31 dicembre 2024 08:11

Egregia prof,
che la società si “esprima” per manipoli è oltremodo evidente (e logico) in quasi tutti i settori: del resto scema sempre più la capacità, come la voglia, di aggregare.
Li chiamano “stakeholders” e rappresentano la realtà più pregnante del nuovo modo di amministrare. Da altre parti, sono accompagnati da altri figuri: i lobbisti.
Dietro un manipolo di “invasati”, com’anche di compiti avvocati, burocrati, si nasconde, spinge, trincera, una moltitudine di consensi, paure, aspirazioni, propagande, etc.
Constatato ciò, risulta automatico l’emergere di esagerazioni, imprudenze, come in qualsiasi fenomeno umano.
La politica, debole ed autocelebrante (proprio gli stakeholders l’hanno voluta così) non fa altro che galleggiare onde evitare l’estinzione.
Lei ha posto l’accento anche sull’aspetto sanitario la convivenza con tali abbondanti pennuti e non si può sottovalutare questa Sua sottolineatura, ma provi pensare alla qualità dell’aria nella nostra città, così come nel resto della Pianura Padana, dell’Europa e faccia la proporzione di morti indotte, poi mi saprà dire ove sia prioritario agire. Cosa ha fatto la politica per affrontare tale enorme problema? Per non parlare di acqua, suolo, etc.
Dunque che fare? Eliminare l’organizzazione pubblica della società per sostituirla col management privato? Provare a ragionare, fare squadra, confrontarsi? Cedere al primo imbonitore? Continuare ad affidare tutto all’emergenza? Rassegnarsi?
La sciatteria, il degrado generale sono elementi consolidati del nostro periodo storico: bisogna capire se adeguarsi o cambiare.

ada.ferrari

31 dicembre 2024 08:50

Non avrei dubbi che occorra cambiare. Con altrettanta convinzione ritengo che procedere concretamente sulle singole criticità utilizzando gli strumenti di cui ciascun settore dispone sia l' unica via realistica. Fin che a un problema ne paragoniamo uno più grande giustifichiamo l' immobilismo.
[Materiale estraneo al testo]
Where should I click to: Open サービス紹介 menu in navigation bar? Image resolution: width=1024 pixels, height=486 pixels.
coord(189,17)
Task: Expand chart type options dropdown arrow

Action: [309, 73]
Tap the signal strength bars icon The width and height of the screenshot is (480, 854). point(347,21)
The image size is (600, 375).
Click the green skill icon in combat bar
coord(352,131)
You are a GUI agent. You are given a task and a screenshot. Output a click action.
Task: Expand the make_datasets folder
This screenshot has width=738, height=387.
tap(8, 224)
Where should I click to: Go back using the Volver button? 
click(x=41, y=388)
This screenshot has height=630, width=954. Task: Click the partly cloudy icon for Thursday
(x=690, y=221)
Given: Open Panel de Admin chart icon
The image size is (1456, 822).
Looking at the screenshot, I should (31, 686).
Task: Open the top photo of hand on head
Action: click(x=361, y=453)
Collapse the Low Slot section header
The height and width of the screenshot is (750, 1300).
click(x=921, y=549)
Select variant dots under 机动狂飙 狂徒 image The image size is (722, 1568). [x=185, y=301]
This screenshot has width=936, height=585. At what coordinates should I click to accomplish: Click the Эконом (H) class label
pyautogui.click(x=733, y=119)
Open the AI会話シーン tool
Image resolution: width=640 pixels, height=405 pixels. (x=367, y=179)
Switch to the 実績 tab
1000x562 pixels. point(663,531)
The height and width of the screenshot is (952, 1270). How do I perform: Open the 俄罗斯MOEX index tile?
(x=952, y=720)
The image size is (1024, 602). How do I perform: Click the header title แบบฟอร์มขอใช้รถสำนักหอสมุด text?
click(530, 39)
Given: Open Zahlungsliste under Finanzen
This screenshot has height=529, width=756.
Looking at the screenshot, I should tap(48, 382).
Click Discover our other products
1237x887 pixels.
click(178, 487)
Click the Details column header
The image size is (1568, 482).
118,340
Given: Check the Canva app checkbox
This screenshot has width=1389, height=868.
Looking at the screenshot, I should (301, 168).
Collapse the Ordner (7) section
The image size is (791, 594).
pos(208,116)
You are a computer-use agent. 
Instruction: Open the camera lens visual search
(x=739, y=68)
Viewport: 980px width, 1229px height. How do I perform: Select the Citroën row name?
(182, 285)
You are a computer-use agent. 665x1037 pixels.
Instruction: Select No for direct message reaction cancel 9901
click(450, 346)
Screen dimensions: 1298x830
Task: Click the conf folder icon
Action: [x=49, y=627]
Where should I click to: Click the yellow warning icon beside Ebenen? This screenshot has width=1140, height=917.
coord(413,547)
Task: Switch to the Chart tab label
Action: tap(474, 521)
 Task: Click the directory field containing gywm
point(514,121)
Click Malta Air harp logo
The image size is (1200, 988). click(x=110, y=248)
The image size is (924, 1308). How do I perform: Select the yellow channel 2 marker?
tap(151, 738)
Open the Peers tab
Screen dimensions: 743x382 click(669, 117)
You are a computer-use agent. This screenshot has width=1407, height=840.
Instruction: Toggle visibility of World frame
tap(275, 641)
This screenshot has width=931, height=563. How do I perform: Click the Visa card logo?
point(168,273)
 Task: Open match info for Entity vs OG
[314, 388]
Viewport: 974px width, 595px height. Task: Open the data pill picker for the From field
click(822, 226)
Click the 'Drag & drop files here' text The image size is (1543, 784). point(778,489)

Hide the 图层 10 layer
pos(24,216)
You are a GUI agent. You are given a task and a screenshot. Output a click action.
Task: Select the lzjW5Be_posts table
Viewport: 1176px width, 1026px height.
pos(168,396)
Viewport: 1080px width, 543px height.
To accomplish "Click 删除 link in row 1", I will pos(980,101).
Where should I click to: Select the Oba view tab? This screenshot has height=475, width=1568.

Ovvio che esistono emergenze maggiori di quella da me segnalata ma il fatto che esistano non può indurre alla rassegnazione

Manuel

31 dicembre 2024 13:51

È proprio qui che la volevo.
Se la classe politica è di basso profilo, come molte volte anche da
Lei constatato, cosa vuole che faccia per accondiscendere la cittadinanza? Occuparsi del problema, disagio minori: quanto più sono minori, tanto più risultano attraenti... sempre saggiando, sondando gli umori generali.
Scarsa competenza, scarsa volontà, scarse finanze, a che possono portare? A soluzioni improvvisate, pasticciate, dall’auspicabile effetto immediato, solitamente affidate a privati. Il mantra del solerte privato, quale sarà? Il profitto!
Tra le misure adottate dal privato per affrontare il tema in oggetto, rientrano pure catture ed abbattimenti: per carità non da escludere a priori, ma siccome ho ammirato i risultati di tale strategia (pure dal vivo), su questa, come altre specie, propenderei per la cautela.
Io consumo carne ed ho visto da molto vicino la realtà degli allevamenti intensivi: non so se si possano eliminare, di certo devono far riflettere.
Le consiglio di immergersi nella conoscenza di alcune realtà “nascoste”, magari sfruttando la rete e poi mi potrà biasimare, ignorare, sostenere.